§ **WHAT IS REQUIRED**
Please swap every "screenshot" in the records below for "image" and reproduce them with no other changes. Leave the pictures out of your answer.
-- START ENTRIES PROVIDED --
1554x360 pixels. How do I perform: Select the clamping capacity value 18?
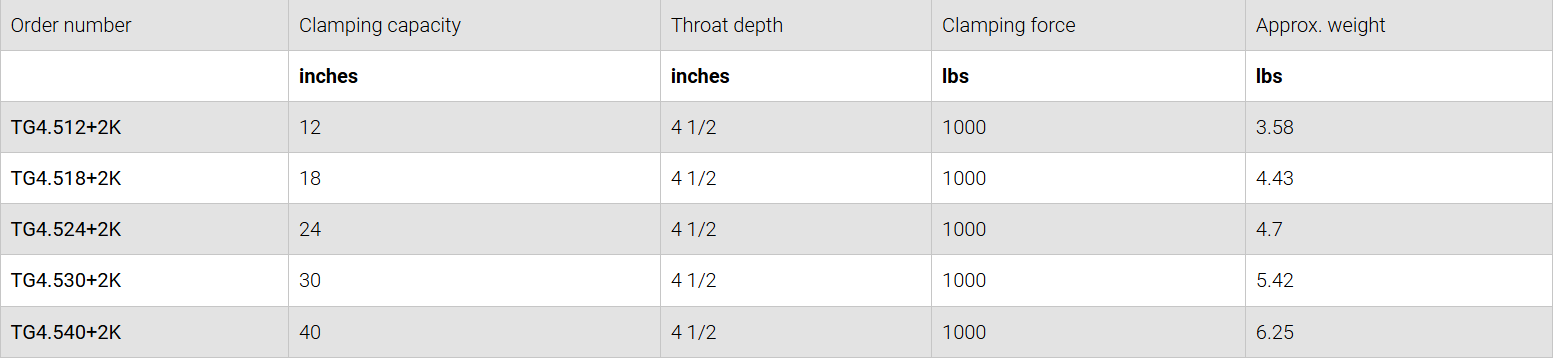310,179
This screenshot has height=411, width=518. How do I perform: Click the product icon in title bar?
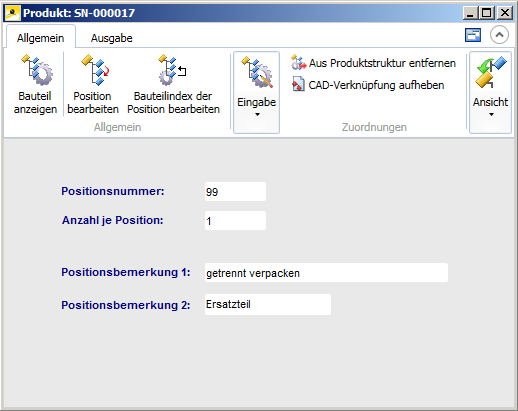pyautogui.click(x=13, y=13)
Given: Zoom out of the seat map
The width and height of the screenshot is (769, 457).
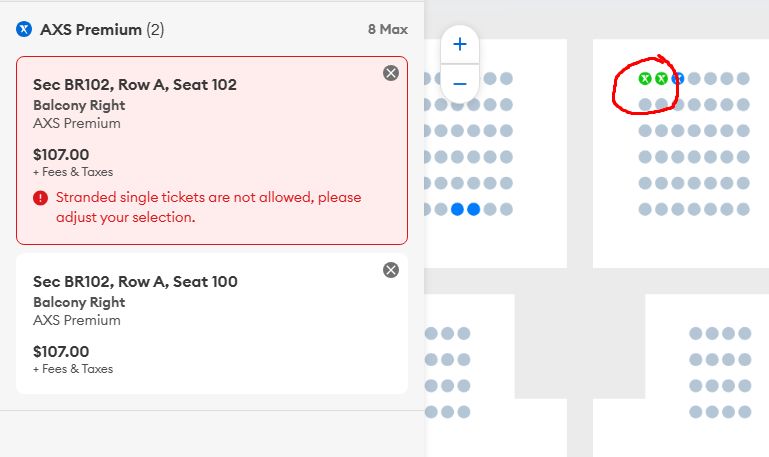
-- END ENTRIES PROVIDED --
§ **CORRECT ANSWER**
1554x360 pixels. How do I perform: Select the clamping capacity value 18?
310,179
This image has height=411, width=518. How do I perform: Click the product icon in title bar?
pyautogui.click(x=13, y=13)
Given: Zoom out of the seat map
The width and height of the image is (769, 457).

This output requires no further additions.